DevOps and Middleware Engineering: Weblogic Trouble Shooting issues

Deployment issues:

code issues: we will send error log to the application team for modification.

Caused By: weblogic.utils.ErrorCollectionException:

There are 1 nested errors:

weblogic.j2ee.dd.xml.AnnotationProcessException: Duplicate ejb name 'BDAccountEjbBean' found: annotation 'Stateless' on bean

failed due to connection pool issue: we will fix connection pool issues and then redeploy the application

Out of memory issue during the deployment:

error: java.lang.outofmemory.permgenspace

this error occured due to space in perm area.

setDomainEnv.sh

xx:permsize 64m
xx:maxpermsize 128m

we have set intial permsize=maxpermsize then restarted the servers, redeployed the application

If one or two application faile
d when we are triggering through scipt. we will fix that issue and do a deployment using console

jdbc issues:
************

1) DB down (raise a ticket to db team)
2) Incorrect hostname or port number ( raise a ticket to network team)
3) Data base connection lost ( telnet ipaddress port )
4) Data base user_acc lock ( raise a ticket to db team for unlocking user_acc)
5) Invalid pakage error (raise a ticket to db team)
6) TNS listener error (raise a ticket to db team)
7) Schema does not exist (raise a ticket to db team)
8) Cannot allocate resource error
Intial capacity : 5
max : 15 increase max to 25
9) connection leaks ( send error to application team)
10) Connection time out ( raise a tickect to db team for long running quries)

jms issues:
***********
stuck message issues

Check whether dest queue is available, check message format, check queue name.

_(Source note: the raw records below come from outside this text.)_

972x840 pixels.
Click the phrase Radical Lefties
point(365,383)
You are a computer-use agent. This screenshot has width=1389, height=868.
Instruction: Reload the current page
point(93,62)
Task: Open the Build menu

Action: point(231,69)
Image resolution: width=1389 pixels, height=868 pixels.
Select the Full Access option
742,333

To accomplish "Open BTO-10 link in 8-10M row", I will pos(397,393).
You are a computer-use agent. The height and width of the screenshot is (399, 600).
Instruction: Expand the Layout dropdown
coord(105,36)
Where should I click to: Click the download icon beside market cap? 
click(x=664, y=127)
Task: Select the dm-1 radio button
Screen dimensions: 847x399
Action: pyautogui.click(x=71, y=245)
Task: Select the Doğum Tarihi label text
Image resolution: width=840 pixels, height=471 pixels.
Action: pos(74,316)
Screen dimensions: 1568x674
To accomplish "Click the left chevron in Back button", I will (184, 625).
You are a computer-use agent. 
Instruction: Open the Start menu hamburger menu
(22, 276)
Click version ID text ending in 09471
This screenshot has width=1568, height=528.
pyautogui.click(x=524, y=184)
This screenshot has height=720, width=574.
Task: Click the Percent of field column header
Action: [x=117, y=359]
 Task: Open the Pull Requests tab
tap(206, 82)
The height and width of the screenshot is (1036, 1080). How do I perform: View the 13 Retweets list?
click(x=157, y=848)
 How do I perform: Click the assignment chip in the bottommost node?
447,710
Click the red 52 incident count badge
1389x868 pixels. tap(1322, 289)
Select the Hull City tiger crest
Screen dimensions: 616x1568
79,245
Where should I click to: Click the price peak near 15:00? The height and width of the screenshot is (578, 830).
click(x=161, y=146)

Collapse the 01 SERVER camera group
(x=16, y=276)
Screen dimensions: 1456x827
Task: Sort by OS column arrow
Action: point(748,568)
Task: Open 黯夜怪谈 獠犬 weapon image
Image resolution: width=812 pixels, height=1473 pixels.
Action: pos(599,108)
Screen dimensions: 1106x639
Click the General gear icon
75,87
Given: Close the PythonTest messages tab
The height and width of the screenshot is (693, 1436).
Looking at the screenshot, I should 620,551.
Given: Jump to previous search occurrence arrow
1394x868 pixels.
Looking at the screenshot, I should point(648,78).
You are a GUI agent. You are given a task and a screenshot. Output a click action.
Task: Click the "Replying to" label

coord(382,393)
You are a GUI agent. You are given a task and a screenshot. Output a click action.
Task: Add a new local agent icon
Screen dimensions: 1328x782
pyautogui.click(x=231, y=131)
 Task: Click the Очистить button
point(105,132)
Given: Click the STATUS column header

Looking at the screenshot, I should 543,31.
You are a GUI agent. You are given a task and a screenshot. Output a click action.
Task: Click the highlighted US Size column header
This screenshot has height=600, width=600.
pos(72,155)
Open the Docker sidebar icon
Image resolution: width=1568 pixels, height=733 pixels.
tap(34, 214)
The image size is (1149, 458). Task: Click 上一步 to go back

rolling message issues (messages will run continuously in the loop)

delete those messages in the queue.

diskspace issues:
*****************
If the disk space usage is 95%-100% then we will delete old log files

[root@localhost ~]# df -kh
Filesystem Size Used Avail Use% Mounted on
/dev/sda2 3.8G 1.9G 1.8G 52% /
/dev/sda1 46M 9.2M 35M 22% /boot
tmpfs 506M 0 506M 0% /dev/shm
/dev/sda3 14G 14G 0G 100% /home

du -kh (disk usage)

[root@localhost ~]# du -sh /home
1.8G /home

[root@localhost bea10.3]# du -sh *
181M jdk160_05
211M jrockit_160_05
28K logs
100M modules
24K registry.dat
8.0K registry.xml
19M user_projects
556K utils
429M wlserver_10.3

delete old log files

/home/bea10.3/user_projects/domains/sherkhan/servers/AdminServer/logs

rm -rf Adminserver.log00001 Adminserver.log00002 Adminserver.log00003
rm -rf Adminserver.out00001 Adminserver.out00002 Adminserver.out00003
rm -rf access.log00001 access.log00002 access.log00003

/home/bea10.3/user_projects/domains/sherkhan/servers/ms1/logs

rm -rf ms1.log00001
rm -rf ms1.out00001

or zip the log files

/home/bea10.3/user_projects/domains/sherkhan/servers/AdminServer/logs

gzip -r *

/home/bea10.3/user_projects/domains/sherkhan/servers/AdminServer

gzip -r logs

High cpu utilization:
*********************

top (linux)
prstat (solaris)

top - 07:45:22 up 3:03, 3 users, load average: 0.16, 0.33, 0.17
Tasks: 113 total, 2 running, 109 sleeping, 0 stopped, 2 zombie
Cpu(s): 0.0%us, 0.7%sy, 0.0%ni, 99.3%id, 0.0%wa, 0.0%hi, 0.0%si, 0.0%st
Mem: 1035400k total, 1020348k used, 15052k free, 77688k buffers
Swap: 2040212k total, 0k used, 2040212k free, 483724k cached

%cpu %Mem
9523 root 22 0 637m 239m 3660 S 98.7 23.7 0:12.79 java

ps -ef | grep 9523

If you find any zombie process count >50 raise a ticket to solaris admins

If any java processes are occupying 95-100% cpu usage then check the log files for any continuous looping messages or jdbc transaction time outs.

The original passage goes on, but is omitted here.